Another area where light bulbs often flash is when you ask how information is captured within the agency and how it is disseminated. Ask to see how jobs are initiated, and try to understand their system of checks and balances. And be sure to get a specific written agreement regarding assignment of copyrights (to you).

I also find it helpful to ask for approximate production timelines for various types of jobs. This doesn’t mean they can’t do it faster. It just says, all things considered, this is how much time they’d like to have to do their best work. That might come in handy later if it turns out you’re constantly pressuring them to do things faster, or conversely, they’re taking a lot more time than they said would be needed.

Money is always a good subject to address. Many clients have the attitude that it’s not their responsibility to ensure that the agency makes a profit on their account. But you can’t expect to get good work if you’re not willing to allocate adequate budgets. The trick–and this is huge–is knowing how much is enough. Maybe if we were more willing to share what we pay for various projects this wouldn’t be so difficult, but clients are generally reluctant to reveal even total budgets, much less specific amounts for line-item tasks.

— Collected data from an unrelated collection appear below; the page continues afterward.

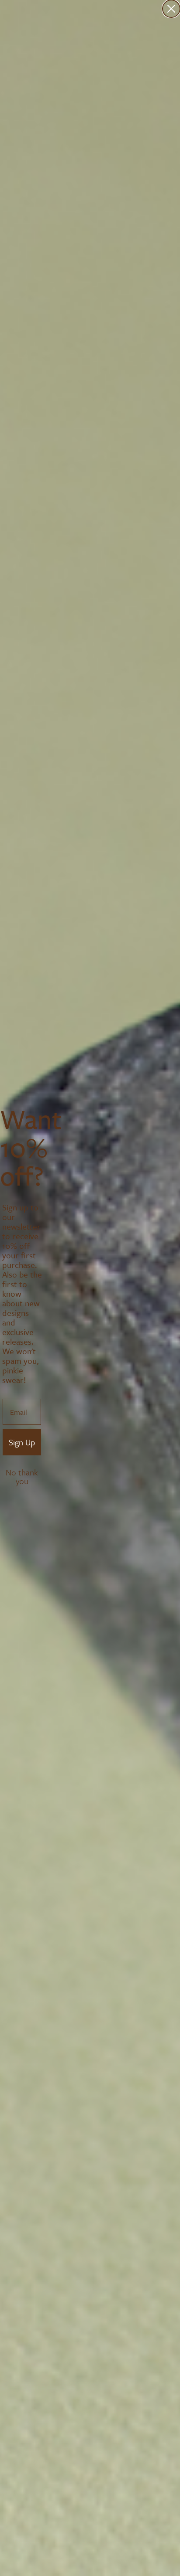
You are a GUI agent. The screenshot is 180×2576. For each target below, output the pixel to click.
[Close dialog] (171, 8)
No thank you (22, 1473)
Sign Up (22, 1442)
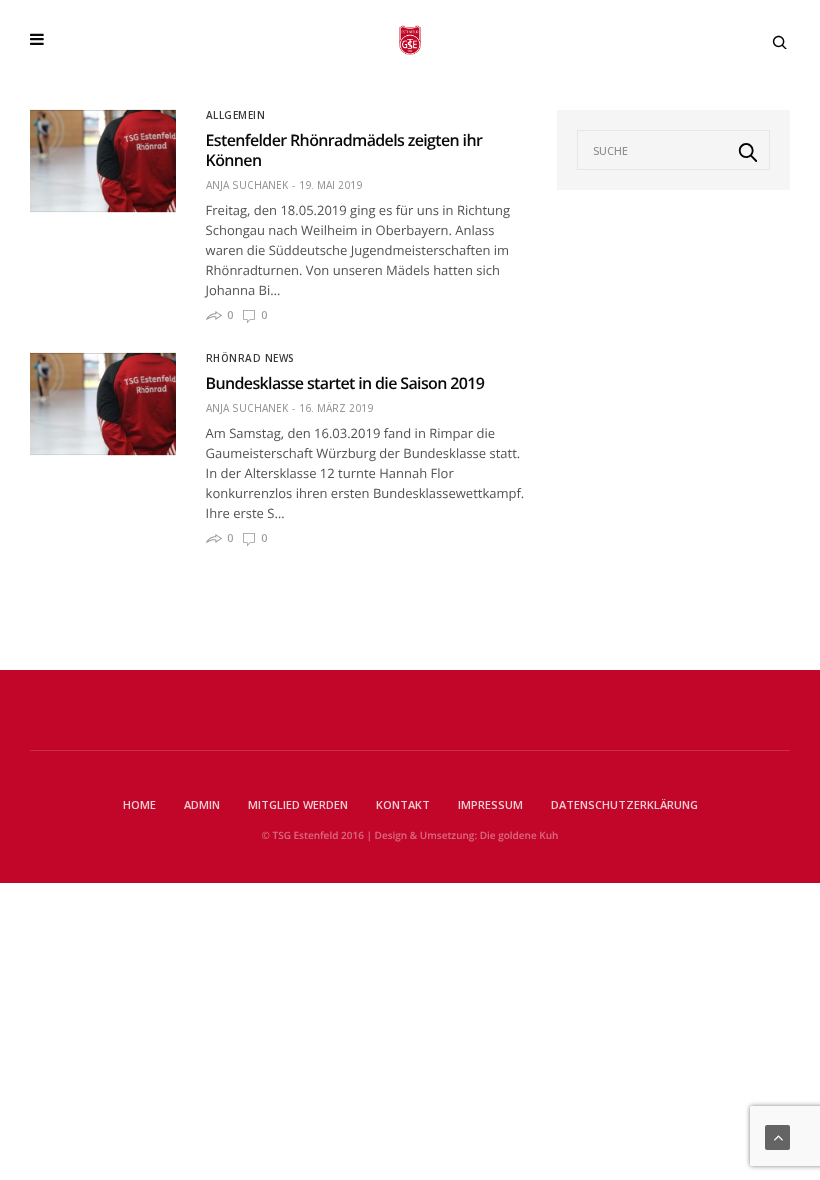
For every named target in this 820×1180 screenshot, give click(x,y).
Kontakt (403, 804)
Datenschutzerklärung (624, 804)
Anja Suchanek (247, 185)
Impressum (490, 804)
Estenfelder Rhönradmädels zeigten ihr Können (344, 150)
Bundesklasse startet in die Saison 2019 (345, 383)
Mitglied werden (298, 804)
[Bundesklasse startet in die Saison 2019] (103, 404)
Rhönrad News (250, 358)
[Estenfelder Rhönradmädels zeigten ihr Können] (103, 161)
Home (139, 804)
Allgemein (236, 115)
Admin (202, 804)
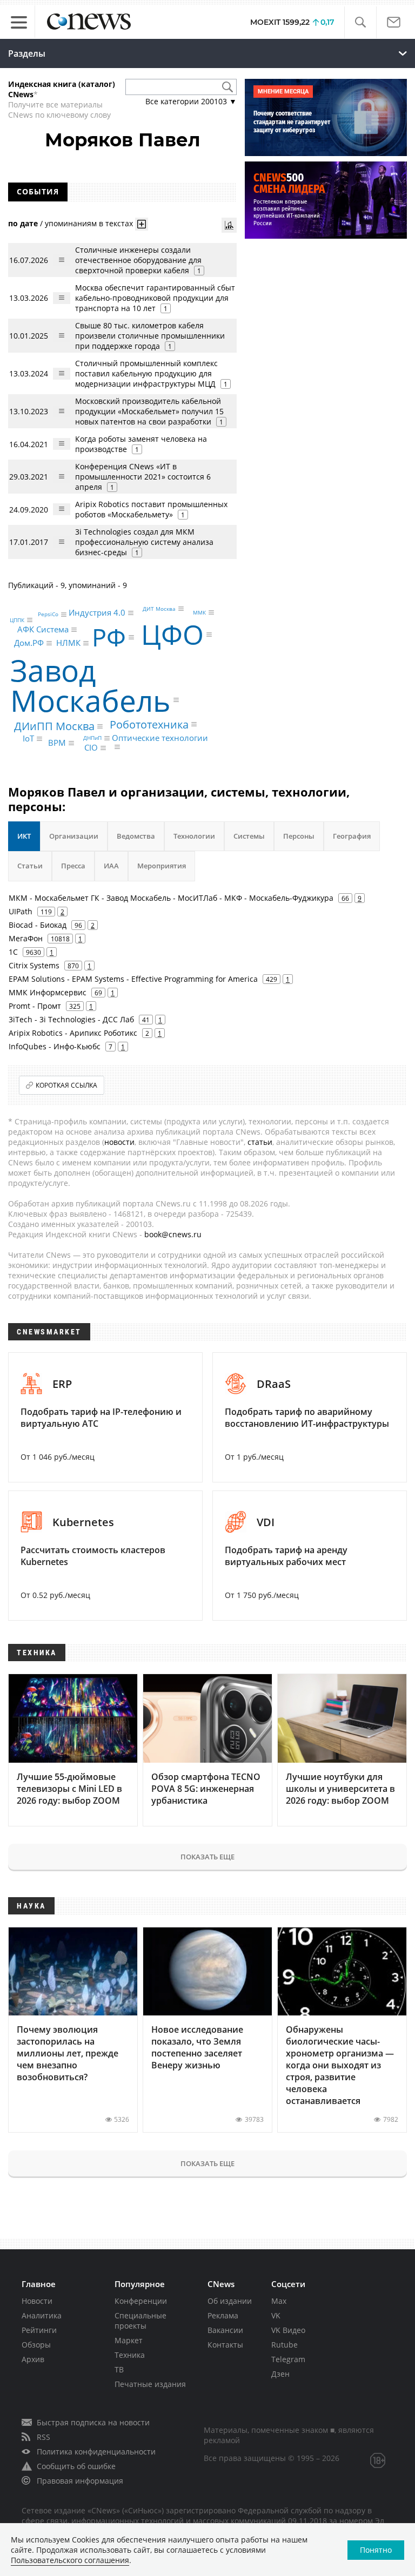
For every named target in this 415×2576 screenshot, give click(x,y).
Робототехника (149, 724)
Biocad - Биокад (37, 925)
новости (119, 1142)
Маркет (129, 2340)
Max (278, 2301)
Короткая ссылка (66, 1085)
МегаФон (26, 938)
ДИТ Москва (159, 608)
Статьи (30, 866)
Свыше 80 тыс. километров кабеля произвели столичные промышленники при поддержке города (150, 335)
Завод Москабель (90, 685)
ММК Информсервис (47, 992)
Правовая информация (80, 2481)
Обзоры (36, 2344)
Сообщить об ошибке (76, 2466)
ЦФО (172, 634)
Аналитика (42, 2315)
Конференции (141, 2301)
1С (13, 952)
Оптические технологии (160, 737)
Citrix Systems (34, 965)
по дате (23, 223)
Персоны (298, 836)
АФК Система (43, 629)
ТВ (119, 2369)
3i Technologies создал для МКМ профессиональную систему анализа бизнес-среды (144, 542)
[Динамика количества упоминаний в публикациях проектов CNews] (229, 225)
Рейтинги (39, 2330)
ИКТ (24, 836)
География (352, 836)
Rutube (284, 2344)
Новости (37, 2301)
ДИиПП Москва (54, 726)
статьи (259, 1142)
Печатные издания (150, 2384)
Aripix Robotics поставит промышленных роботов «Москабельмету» (151, 509)
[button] (360, 22)
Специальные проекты (140, 2320)
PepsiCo (48, 614)
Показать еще (207, 1857)
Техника (130, 2355)
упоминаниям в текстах (89, 223)
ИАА (111, 866)
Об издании (230, 2301)
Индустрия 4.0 (97, 613)
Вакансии (225, 2330)
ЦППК (17, 620)
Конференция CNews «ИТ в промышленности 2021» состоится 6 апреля (143, 476)
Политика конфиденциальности (96, 2451)
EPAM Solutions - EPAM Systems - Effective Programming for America (133, 979)
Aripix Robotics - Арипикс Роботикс (73, 1033)
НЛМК (68, 642)
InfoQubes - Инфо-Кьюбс (55, 1046)
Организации (73, 836)
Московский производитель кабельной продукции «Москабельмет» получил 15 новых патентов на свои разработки (149, 411)
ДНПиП (92, 738)
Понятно (376, 2550)
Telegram (288, 2359)
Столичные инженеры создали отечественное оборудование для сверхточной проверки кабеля (138, 260)
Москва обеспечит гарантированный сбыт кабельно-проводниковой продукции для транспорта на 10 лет (155, 297)
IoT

Believe me, in my role as Marketing News columnist, I’ve asked many times. The answers usually invoke the client’s constitutional right to confidentiality.

If you wonder why people get so upset over money in advertising, it’s because they have no frame of reference. They can drive by a new housing addition and have a pretty good idea how much the homes in that subdivision sell for, but you can lay three capabilities brochures on a table and they can’t come within 25% of the actual costs. Try walking through a large trade show convention center and guessing how much each exhibitor ponied up for the privilege of being there. Even I can’t do that

Agency performance generally comes down to three issues: time, money and direction. Agencies can’t apply their creative talents without adequate portions of each. But if you do a good job finding an agency partner with the right talents and the right organizational disciplines, you should be able to forge a long-lasting relationship that will pay maximum dividends for you and your company

Assuming, that is, if you’re willing to work at it.